Kanban-Karten verstehen:Zweck, Geschichte und Verwendung in der modernen Produktion
Kanban-Karten sind ein wesentlicher Bestandteil jedes Kanban-Systems. Die Karten werden in Produktionsanlagen verwendet, um zu signalisieren, dass ein Teil oder Material zur Neige geht und ersetzt werden muss. Jede Kanban-Karte enthält spezifische Informationen darüber, was benötigt wird und wie viel davon genau benötigt wird.
Diese Karten wurden ursprünglich Ende der 1940er Jahre von Taiichi Ohno für den Einsatz in Toyota®-Fabriken entwickelt. Ohno hat das Wort Kanban übernommen stammt aus dem Japanischen und bezeichnete ursprünglich aufwändige Holz- oder Metallschilder, die im Japan des 17. Jahrhunderts als Markenzeichen verwendet wurden. Seit Mitte des 20. Jahrhunderts werden in Fabriken weltweit weniger aufwändige Kanban-Karten verwendet, um Kosten zu senken.
Der Zweck eines Kanban-Systems besteht darin, durch die Kontrolle des Lagerbestands Kosten zu senken. Überbestände verschwenden Platz und die Mitarbeiter verschwenden Zeit damit, zusätzliche Materialien einzulagern und später wieder herauszuholen. Kein Unternehmen möchte jedoch, dass ihm ein Artikel ausgeht und die Kunden warten müssen. Durch die ordnungsgemäße Verwendung von Kanban-Karten wird sichergestellt, dass genügend Lagerbestand für den normalen Betrieb vorhanden ist und nur sehr wenig Überbestände vorhanden sind.

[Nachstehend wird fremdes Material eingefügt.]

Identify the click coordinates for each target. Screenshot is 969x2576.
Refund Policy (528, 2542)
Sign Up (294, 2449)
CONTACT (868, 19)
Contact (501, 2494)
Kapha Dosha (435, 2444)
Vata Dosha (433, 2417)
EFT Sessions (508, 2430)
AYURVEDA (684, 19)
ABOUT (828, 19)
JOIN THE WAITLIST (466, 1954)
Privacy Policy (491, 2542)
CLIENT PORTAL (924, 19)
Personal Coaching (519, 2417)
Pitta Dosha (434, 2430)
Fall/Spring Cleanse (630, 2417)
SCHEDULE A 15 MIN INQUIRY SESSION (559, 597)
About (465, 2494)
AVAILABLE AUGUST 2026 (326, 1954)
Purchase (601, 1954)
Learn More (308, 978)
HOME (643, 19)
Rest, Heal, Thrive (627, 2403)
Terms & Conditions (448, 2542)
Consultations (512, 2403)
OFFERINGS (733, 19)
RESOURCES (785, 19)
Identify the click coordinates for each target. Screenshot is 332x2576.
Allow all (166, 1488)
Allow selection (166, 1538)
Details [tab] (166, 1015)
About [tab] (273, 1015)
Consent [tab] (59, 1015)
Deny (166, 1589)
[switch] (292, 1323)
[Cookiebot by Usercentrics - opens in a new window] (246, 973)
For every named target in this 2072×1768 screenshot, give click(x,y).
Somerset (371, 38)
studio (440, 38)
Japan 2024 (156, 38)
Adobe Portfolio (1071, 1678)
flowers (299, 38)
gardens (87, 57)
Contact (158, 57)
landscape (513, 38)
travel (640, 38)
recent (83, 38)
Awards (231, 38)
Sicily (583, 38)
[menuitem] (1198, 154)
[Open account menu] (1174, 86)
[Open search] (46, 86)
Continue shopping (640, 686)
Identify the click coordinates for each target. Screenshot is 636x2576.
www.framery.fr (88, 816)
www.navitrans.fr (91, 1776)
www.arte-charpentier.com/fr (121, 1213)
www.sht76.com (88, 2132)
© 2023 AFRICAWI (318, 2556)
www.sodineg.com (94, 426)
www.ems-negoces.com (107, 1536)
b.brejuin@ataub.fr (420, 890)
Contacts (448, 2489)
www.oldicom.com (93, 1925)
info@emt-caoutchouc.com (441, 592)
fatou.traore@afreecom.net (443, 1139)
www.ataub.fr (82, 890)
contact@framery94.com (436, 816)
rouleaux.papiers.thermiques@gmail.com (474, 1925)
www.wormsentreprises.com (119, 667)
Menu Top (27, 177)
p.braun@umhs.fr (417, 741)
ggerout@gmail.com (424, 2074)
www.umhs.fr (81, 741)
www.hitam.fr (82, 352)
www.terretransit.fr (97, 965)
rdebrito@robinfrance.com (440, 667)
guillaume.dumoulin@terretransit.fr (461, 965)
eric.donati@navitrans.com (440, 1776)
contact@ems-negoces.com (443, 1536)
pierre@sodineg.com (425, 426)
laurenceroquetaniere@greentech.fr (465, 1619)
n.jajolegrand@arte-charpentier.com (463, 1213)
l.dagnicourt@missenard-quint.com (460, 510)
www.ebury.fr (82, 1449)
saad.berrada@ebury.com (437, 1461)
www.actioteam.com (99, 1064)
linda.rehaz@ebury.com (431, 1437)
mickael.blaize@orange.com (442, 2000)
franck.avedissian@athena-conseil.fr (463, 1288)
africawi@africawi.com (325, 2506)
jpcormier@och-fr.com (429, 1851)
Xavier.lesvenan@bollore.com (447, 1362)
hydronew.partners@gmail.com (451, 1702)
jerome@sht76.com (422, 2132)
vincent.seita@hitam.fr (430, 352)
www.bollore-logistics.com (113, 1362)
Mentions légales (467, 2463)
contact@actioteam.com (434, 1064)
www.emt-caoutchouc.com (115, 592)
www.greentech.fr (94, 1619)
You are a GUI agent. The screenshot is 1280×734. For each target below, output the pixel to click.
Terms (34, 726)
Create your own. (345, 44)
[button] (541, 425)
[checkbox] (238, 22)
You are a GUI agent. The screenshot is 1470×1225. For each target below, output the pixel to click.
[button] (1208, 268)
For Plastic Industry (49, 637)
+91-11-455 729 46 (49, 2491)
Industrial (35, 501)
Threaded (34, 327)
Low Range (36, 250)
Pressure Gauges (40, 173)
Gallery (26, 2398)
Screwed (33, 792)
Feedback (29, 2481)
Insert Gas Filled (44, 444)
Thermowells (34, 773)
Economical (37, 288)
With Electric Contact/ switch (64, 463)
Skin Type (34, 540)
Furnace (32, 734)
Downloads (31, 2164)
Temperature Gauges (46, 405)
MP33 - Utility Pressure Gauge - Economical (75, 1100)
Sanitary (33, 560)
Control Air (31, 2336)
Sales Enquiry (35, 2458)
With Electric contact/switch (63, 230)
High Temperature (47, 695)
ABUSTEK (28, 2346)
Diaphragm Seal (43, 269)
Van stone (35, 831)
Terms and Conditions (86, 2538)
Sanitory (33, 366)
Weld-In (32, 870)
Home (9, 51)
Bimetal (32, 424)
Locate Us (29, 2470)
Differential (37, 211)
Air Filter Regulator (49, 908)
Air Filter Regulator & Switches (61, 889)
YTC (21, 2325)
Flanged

Bewegungskarten, auch Transportkarten genannt, und Produktionskarten sind die beiden Haupttypen von Kanban-Karten. Eine Umzugskarte wird verwendet, um die Bewegung von Materialien von einem Arbeitsplatz oder Lagerort zu einem anderen innerhalb einer Produktionsanlage anzufordern. Dies wird am häufigsten für übliche Teile wie Schrauben und Bolzen verwendet, die hauptsächlich an einem Ort aufbewahrt werden können, sodass sie an einem bestimmten Arbeitsplatz nicht viel Platz beanspruchen.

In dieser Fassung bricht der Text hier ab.